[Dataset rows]
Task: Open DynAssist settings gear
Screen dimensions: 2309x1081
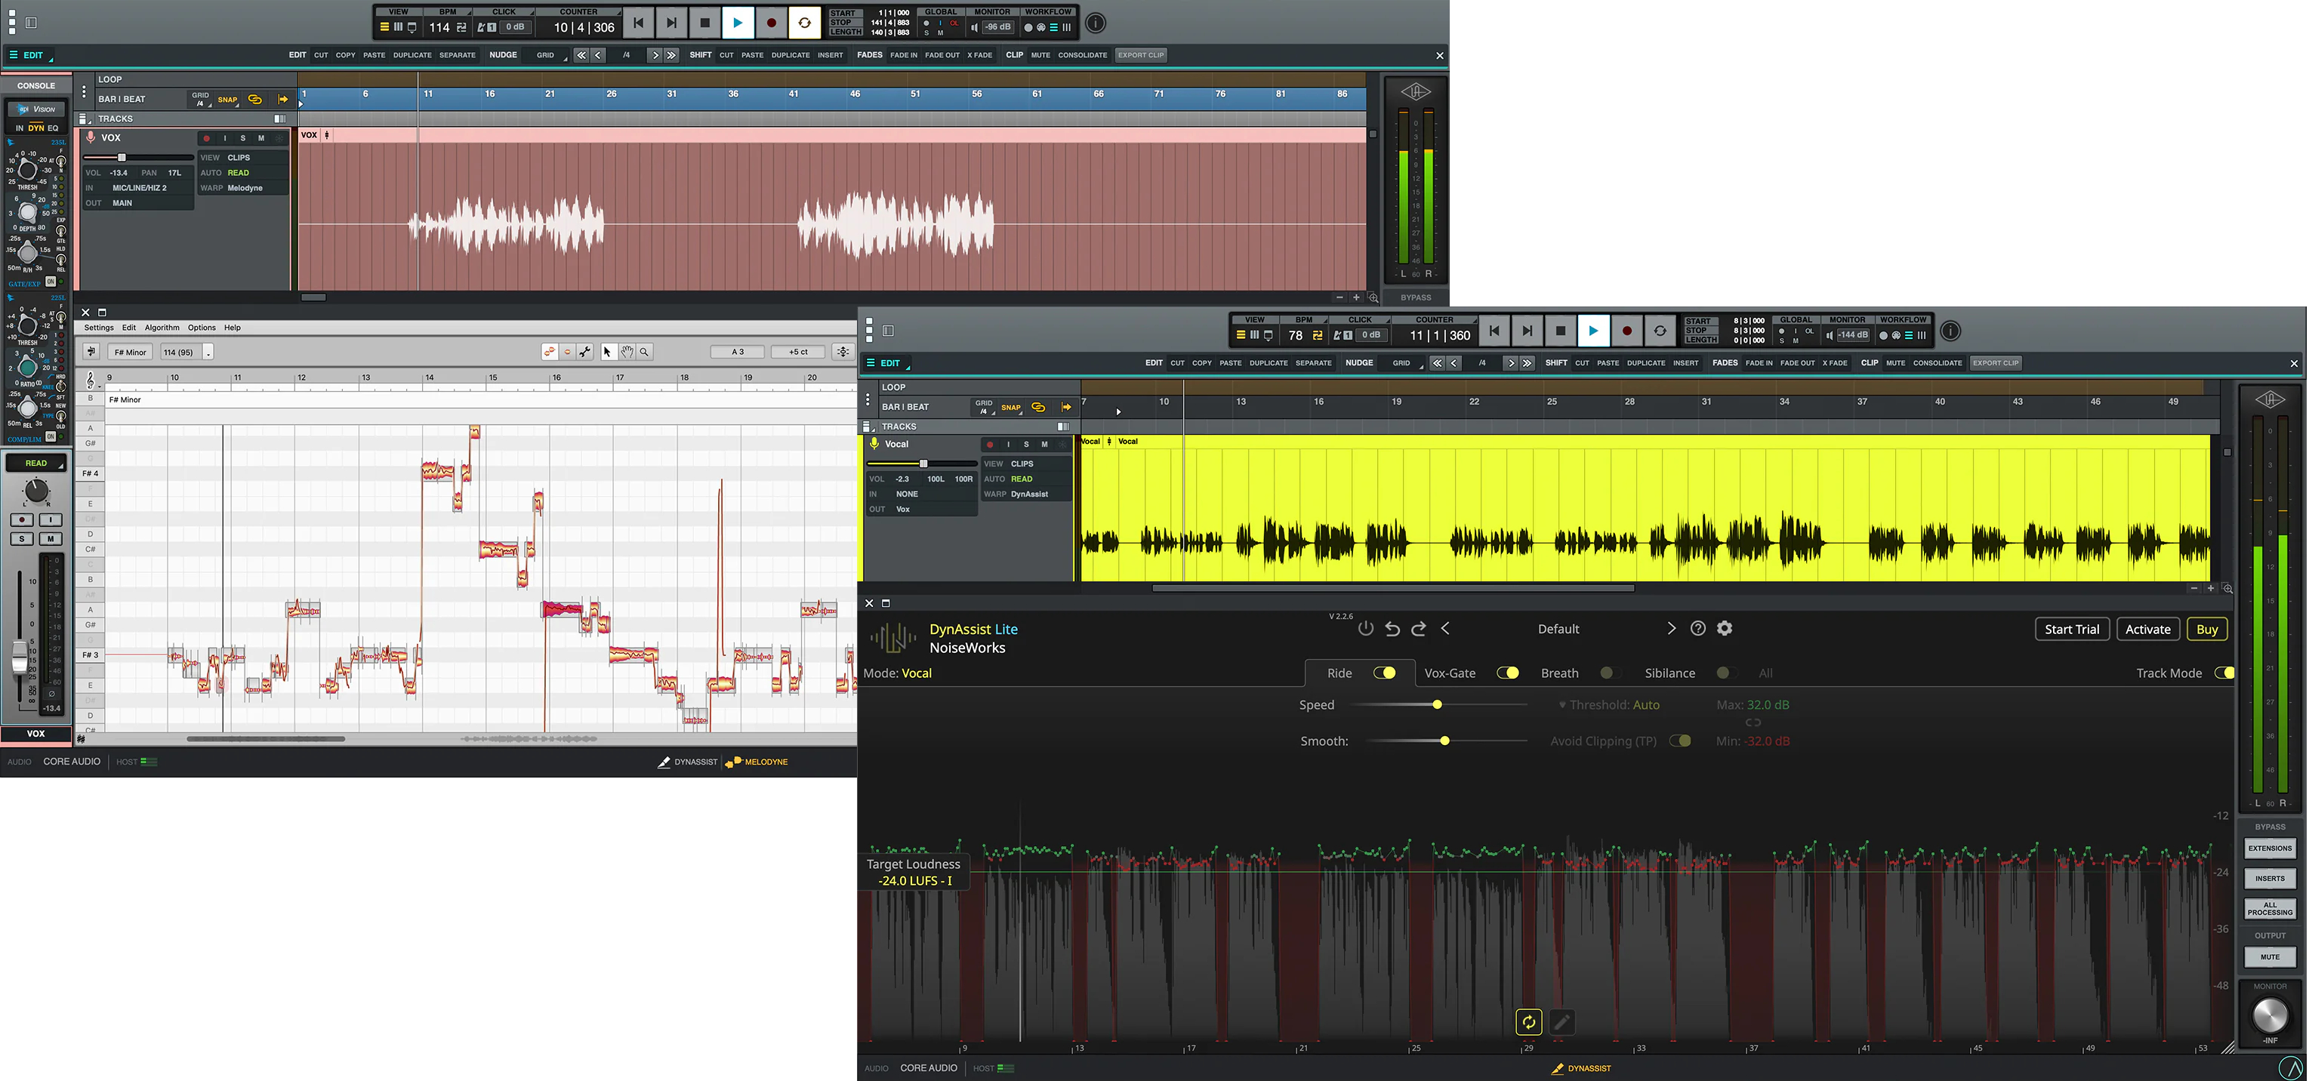Action: tap(1725, 628)
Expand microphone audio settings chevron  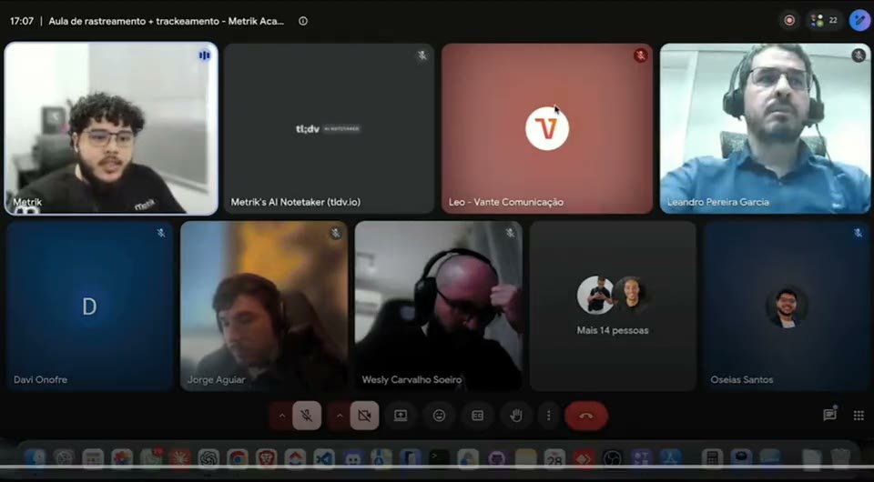coord(282,416)
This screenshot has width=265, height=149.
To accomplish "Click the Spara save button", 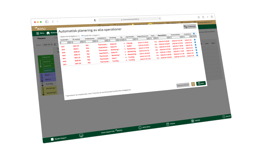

Aim of the exercise: Return word for word the lines of the listing from the one containing "This screenshot has width=265, height=149." through the end of the listing, both included. Leave out the pictures.

Solution:
This screenshot has width=265, height=149.
To accomplish "Click the Spara save button", 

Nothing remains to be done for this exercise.